The largest retailer, the biggest private employer, and the third-largest public corporation in the world — Wal-Mart Stores, Inc. (NYSE:WMT) — recently declared its first quarter results for fiscal 2014; which were indeed – lackluster!
The global retailing Goliath reported its earnings on May 16. The company, operating in 15 countries under 55 different names, is counted among the most valuable companies in the world. But, its recent numbers have a different story to tell.
What the reports have to say?
Total sales were $113.4 billion, which was an increase of just 1% over last year. According to the company, fluctuations in currency exchange rates have had a negative impact on net sales of $1 billion, and thus, revenue was below consensus estimates.
U.S. comp sales dipped 1.4 % because of a 1.8% decline in store traffic. Owing to the year-end complications related to the fiscal cliff, tax refunds were delayed this year. The IRS delayed the filing process by 15 days, resulting in refund checks coming later than usual. IRS reported that U.S. consumers received about $9 billion less in tax refunds this year.
Earlier this year, the payroll tax increase has particularly impacted Wal-Mart Stores, Inc. (NYSE:WMT)’s low income segment customers. Poor sales of warm-weather related items such as outdoor furniture, sporting goods, and spring clothing also played their part in bringing down comparable store sales. Moreover, Wal-Mart Stores, Inc. (NYSE:WMT)’s management stated that the price inflation of grocery items (which contributes more than 50% to the retailer’s revenue) was lower than expected. All the factors are likely valid for a company as broad and encompassing as Wal-Mart Stores, Inc. (NYSE:WMT).

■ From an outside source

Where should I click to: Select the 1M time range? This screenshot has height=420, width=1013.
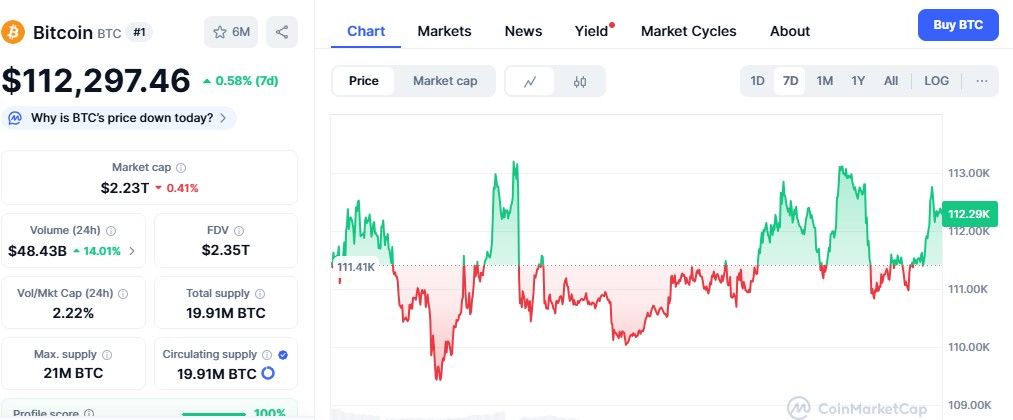pos(824,81)
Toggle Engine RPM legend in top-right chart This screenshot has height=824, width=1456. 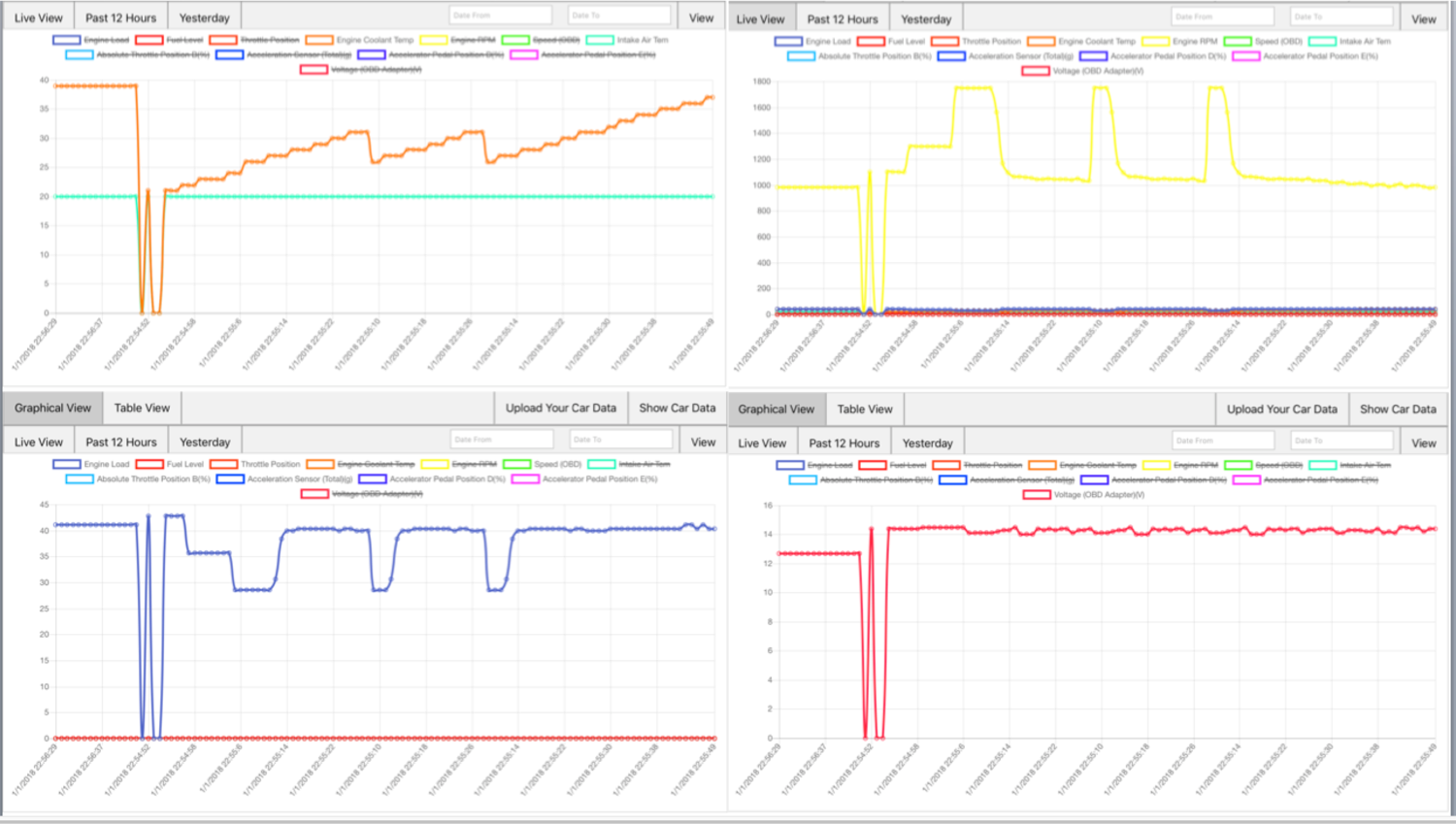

Membership and other income increased 1.6% versus last year, due primarily to an increase in membership income. The diluted earnings per share were $1.14, a 4.6% increase compared to $1.09 last year. This was a penny below consensus estimates. Free cash flow for the quarter totaled $1.9 billion, lower than that of the prior-year period. It benefited from a substantial amount of accrued income taxes. Even e-commerce sales grew more than 30% compared to last year’s first quarter.
Although the numbers were below expectations, the future still looks bright as we’ll see below.
In the news!
“Our mobile strategy is as simple as it is audacious. We want to make mobile tools that become indispensable for our customers while shopping in our stores and online,” said Gibu Thomas, global head of Wal-Mart Stores, Inc. (NYSE:WMT)’s mobile division, on May 16, 2013, at the CTIA Wireless conference in Las Vegas.
Wal-Mart has come up with a brilliant idea to tell you what to buy using your mobile device! It’s using its massive data collection in association with big data to make it a reality.
By leveraging big data, it is developing predictive capabilities to automatically generate a shopping list for customers, based on what they purchase each week. Also, with its already present Geo-fencing feature, the app senses when the user is in a Wal-Mart store in the U.S. It then prompts the user to switch to “Store Mode” which allows them to scan QR codes for prices and discounts.
Also, the user can voice command the app to search for a particular item within a specific budget. The app subsequently generates a list of best selling items of that type in the requested budget requirements, available in the store.
With mobile-influenced offline sales expected to reach $700 billion by 2016 (according to Deloitte) it’s not astonishing that Wal-Mart is doing everything it can to get its mobile strategy in order, including harnessing the power of big data to drive tools and services.
“Compared to non-app users, customers with a Wal-Mart app make two more shopping trips a month to our stores and spend nearly 40 percent more each month,” said Thomas.